═══ PROVIDED RECORDS ═══

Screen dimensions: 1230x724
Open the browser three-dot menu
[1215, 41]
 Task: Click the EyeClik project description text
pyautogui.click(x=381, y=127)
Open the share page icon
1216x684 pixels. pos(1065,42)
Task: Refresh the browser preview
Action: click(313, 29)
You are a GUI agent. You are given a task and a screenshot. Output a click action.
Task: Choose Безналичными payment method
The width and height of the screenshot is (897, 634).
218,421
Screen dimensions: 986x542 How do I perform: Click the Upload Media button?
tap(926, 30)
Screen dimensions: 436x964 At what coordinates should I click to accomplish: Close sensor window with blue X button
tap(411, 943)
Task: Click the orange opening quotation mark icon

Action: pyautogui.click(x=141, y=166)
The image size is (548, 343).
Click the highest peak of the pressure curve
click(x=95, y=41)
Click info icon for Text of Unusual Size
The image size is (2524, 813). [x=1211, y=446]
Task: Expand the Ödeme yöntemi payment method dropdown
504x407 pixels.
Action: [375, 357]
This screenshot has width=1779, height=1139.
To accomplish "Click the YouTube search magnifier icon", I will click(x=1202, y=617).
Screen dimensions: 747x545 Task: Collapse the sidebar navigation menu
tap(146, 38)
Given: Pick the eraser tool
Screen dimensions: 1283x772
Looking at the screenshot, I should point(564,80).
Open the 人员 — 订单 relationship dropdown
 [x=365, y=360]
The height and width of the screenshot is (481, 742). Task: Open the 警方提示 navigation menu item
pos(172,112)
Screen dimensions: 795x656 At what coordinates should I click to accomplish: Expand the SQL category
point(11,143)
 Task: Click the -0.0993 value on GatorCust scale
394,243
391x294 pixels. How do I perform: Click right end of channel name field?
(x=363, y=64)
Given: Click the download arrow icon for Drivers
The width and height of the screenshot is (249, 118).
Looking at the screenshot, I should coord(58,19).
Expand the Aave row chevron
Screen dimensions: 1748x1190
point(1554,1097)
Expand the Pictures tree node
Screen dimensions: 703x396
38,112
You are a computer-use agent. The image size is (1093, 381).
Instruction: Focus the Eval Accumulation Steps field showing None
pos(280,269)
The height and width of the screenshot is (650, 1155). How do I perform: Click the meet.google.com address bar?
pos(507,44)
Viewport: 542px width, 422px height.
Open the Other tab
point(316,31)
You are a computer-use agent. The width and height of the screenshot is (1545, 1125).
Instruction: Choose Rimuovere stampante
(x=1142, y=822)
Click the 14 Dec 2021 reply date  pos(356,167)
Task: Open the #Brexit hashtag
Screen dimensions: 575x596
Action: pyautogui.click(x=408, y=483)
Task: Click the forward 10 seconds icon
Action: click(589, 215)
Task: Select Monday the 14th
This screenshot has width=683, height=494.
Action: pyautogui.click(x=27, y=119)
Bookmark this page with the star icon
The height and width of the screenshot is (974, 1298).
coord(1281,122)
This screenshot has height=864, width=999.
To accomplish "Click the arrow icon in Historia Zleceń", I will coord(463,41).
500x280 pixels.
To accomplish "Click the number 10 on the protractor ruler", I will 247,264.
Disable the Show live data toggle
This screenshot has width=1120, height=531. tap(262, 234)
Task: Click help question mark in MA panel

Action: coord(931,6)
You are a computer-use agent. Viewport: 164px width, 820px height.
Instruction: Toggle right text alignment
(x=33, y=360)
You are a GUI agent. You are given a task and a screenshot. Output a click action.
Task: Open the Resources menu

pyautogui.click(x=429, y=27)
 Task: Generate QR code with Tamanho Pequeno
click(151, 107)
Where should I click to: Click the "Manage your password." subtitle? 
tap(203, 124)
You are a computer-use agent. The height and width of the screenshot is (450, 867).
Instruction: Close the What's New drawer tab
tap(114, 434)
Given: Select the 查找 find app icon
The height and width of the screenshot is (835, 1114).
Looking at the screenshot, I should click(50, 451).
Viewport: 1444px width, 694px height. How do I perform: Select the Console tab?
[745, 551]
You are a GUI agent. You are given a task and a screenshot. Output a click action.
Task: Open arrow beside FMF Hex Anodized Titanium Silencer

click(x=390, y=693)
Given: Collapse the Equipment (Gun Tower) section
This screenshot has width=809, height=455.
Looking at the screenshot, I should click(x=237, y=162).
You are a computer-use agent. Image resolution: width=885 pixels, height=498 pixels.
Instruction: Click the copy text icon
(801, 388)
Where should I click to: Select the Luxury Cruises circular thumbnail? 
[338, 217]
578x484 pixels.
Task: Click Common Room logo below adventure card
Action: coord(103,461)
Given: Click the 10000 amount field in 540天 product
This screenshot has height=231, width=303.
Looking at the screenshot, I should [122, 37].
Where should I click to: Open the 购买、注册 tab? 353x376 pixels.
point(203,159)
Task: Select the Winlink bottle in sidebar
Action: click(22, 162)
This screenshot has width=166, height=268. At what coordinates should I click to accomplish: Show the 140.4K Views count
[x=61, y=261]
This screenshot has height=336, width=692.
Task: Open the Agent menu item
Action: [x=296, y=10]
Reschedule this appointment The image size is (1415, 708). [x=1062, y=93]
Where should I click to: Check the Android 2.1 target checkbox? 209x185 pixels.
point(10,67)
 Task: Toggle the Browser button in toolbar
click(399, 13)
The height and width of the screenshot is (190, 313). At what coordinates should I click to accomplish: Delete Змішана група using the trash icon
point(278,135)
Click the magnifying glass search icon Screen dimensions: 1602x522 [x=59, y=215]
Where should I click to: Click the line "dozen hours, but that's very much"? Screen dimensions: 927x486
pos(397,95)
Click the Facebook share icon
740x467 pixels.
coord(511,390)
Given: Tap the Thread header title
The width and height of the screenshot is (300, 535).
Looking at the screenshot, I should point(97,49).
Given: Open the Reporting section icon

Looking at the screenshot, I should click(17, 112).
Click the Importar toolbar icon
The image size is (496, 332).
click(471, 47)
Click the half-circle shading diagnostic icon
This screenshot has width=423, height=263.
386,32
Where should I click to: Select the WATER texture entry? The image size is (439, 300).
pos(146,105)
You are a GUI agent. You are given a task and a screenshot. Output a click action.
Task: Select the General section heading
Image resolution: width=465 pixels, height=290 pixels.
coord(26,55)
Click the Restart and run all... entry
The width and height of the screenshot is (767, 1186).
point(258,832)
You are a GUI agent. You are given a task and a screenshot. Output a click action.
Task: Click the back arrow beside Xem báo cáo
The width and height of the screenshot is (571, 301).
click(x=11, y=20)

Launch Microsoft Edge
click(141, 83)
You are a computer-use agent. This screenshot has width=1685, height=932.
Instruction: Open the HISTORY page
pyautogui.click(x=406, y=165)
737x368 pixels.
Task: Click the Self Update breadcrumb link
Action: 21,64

═══

* **TO DO**
Copy out every one of the stored records above, line for line, with no changes.

* **EXERCISE RESULT**
Screen dimensions: 1230x724
Open the browser three-dot menu
[1215, 41]
 Task: Click the EyeClik project description text
pyautogui.click(x=381, y=127)
Open the share page icon
1216x684 pixels. pos(1065,42)
Task: Refresh the browser preview
Action: click(313, 29)
You are a GUI agent. You are given a task and a screenshot. Output a click action.
Task: Choose Безналичными payment method
The width and height of the screenshot is (897, 634).
218,421
Screen dimensions: 986x542 How do I perform: Click the Upload Media button?
tap(926, 30)
Screen dimensions: 436x964 At what coordinates should I click to accomplish: Close sensor window with blue X button
tap(411, 943)
Task: Click the orange opening quotation mark icon

Action: pyautogui.click(x=141, y=166)
The image size is (548, 343).
Click the highest peak of the pressure curve
click(x=95, y=41)
Click info icon for Text of Unusual Size
The image size is (2524, 813). [x=1211, y=446]
Task: Expand the Ödeme yöntemi payment method dropdown
504x407 pixels.
Action: [375, 357]
This screenshot has width=1779, height=1139.
To accomplish "Click the YouTube search magnifier icon", I will click(x=1202, y=617).
Screen dimensions: 747x545 Task: Collapse the sidebar navigation menu
tap(146, 38)
Given: Pick the eraser tool
Screen dimensions: 1283x772
Looking at the screenshot, I should point(564,80).
Open the 人员 — 订单 relationship dropdown
 [x=365, y=360]
The height and width of the screenshot is (481, 742). Task: Open the 警方提示 navigation menu item
pos(172,112)
Screen dimensions: 795x656 At what coordinates should I click to accomplish: Expand the SQL category
point(11,143)
 Task: Click the -0.0993 value on GatorCust scale
394,243
391x294 pixels. How do I perform: Click right end of channel name field?
(x=363, y=64)
Given: Click the download arrow icon for Drivers
The width and height of the screenshot is (249, 118).
Looking at the screenshot, I should coord(58,19).
Expand the Aave row chevron
Screen dimensions: 1748x1190
point(1554,1097)
Expand the Pictures tree node
Screen dimensions: 703x396
38,112
You are a computer-use agent. The image size is (1093, 381).
Instruction: Focus the Eval Accumulation Steps field showing None
pos(280,269)
The height and width of the screenshot is (650, 1155). How do I perform: Click the meet.google.com address bar?
pos(507,44)
Viewport: 542px width, 422px height.
Open the Other tab
point(316,31)
You are a computer-use agent. The width and height of the screenshot is (1545, 1125).
Instruction: Choose Rimuovere stampante
(x=1142, y=822)
Click the 14 Dec 2021 reply date  pos(356,167)
Task: Open the #Brexit hashtag
Screen dimensions: 575x596
Action: pyautogui.click(x=408, y=483)
Task: Click the forward 10 seconds icon
Action: click(589, 215)
Task: Select Monday the 14th
This screenshot has width=683, height=494.
Action: pyautogui.click(x=27, y=119)
Bookmark this page with the star icon
The height and width of the screenshot is (974, 1298).
coord(1281,122)
This screenshot has height=864, width=999.
To accomplish "Click the arrow icon in Historia Zleceń", I will coord(463,41).
500x280 pixels.
To accomplish "Click the number 10 on the protractor ruler", I will 247,264.
Disable the Show live data toggle
This screenshot has width=1120, height=531. tap(262, 234)
Task: Click help question mark in MA panel

Action: coord(931,6)
You are a computer-use agent. Viewport: 164px width, 820px height.
Instruction: Toggle right text alignment
(x=33, y=360)
You are a GUI agent. You are given a task and a screenshot. Output a click action.
Task: Open the Resources menu

pyautogui.click(x=429, y=27)
 Task: Generate QR code with Tamanho Pequeno
click(151, 107)
Where should I click to: Click the "Manage your password." subtitle? 
tap(203, 124)
You are a computer-use agent. The height and width of the screenshot is (450, 867).
Instruction: Close the What's New drawer tab
tap(114, 434)
Given: Select the 查找 find app icon
The height and width of the screenshot is (835, 1114).
Looking at the screenshot, I should click(50, 451).
Viewport: 1444px width, 694px height. How do I perform: Select the Console tab?
[745, 551]
You are a GUI agent. You are given a task and a screenshot. Output a click action.
Task: Open arrow beside FMF Hex Anodized Titanium Silencer

click(x=390, y=693)
Given: Collapse the Equipment (Gun Tower) section
This screenshot has width=809, height=455.
Looking at the screenshot, I should click(x=237, y=162).
You are a computer-use agent. Image resolution: width=885 pixels, height=498 pixels.
Instruction: Click the copy text icon
(801, 388)
Where should I click to: Select the Luxury Cruises circular thumbnail? 
[338, 217]
578x484 pixels.
Task: Click Common Room logo below adventure card
Action: coord(103,461)
Given: Click the 10000 amount field in 540天 product
This screenshot has height=231, width=303.
Looking at the screenshot, I should [122, 37].
Where should I click to: Open the 购买、注册 tab? 353x376 pixels.
point(203,159)
Task: Select the Winlink bottle in sidebar
Action: click(22, 162)
This screenshot has width=166, height=268. At what coordinates should I click to accomplish: Show the 140.4K Views count
[x=61, y=261]
This screenshot has height=336, width=692.
Task: Open the Agent menu item
Action: [x=296, y=10]
Reschedule this appointment The image size is (1415, 708). [x=1062, y=93]
Where should I click to: Check the Android 2.1 target checkbox? 209x185 pixels.
point(10,67)
 Task: Toggle the Browser button in toolbar
click(399, 13)
The height and width of the screenshot is (190, 313). At what coordinates should I click to accomplish: Delete Змішана група using the trash icon
point(278,135)
Click the magnifying glass search icon Screen dimensions: 1602x522 [x=59, y=215]
Where should I click to: Click the line "dozen hours, but that's very much"? Screen dimensions: 927x486
pos(397,95)
Click the Facebook share icon
740x467 pixels.
coord(511,390)
Given: Tap the Thread header title
The width and height of the screenshot is (300, 535).
Looking at the screenshot, I should point(97,49).
Given: Open the Reporting section icon

Looking at the screenshot, I should click(17, 112).
Click the Importar toolbar icon
The image size is (496, 332).
click(471, 47)
Click the half-circle shading diagnostic icon
This screenshot has width=423, height=263.
386,32
Where should I click to: Select the WATER texture entry? The image size is (439, 300).
pos(146,105)
You are a GUI agent. You are given a task and a screenshot. Output a click action.
Task: Select the General section heading
Image resolution: width=465 pixels, height=290 pixels.
coord(26,55)
Click the Restart and run all... entry
The width and height of the screenshot is (767, 1186).
point(258,832)
You are a GUI agent. You are given a task and a screenshot. Output a click action.
Task: Click the back arrow beside Xem báo cáo
The width and height of the screenshot is (571, 301).
click(x=11, y=20)

Launch Microsoft Edge
click(141, 83)
You are a computer-use agent. This screenshot has width=1685, height=932.
Instruction: Open the HISTORY page
pyautogui.click(x=406, y=165)
737x368 pixels.
Task: Click the Self Update breadcrumb link
Action: 21,64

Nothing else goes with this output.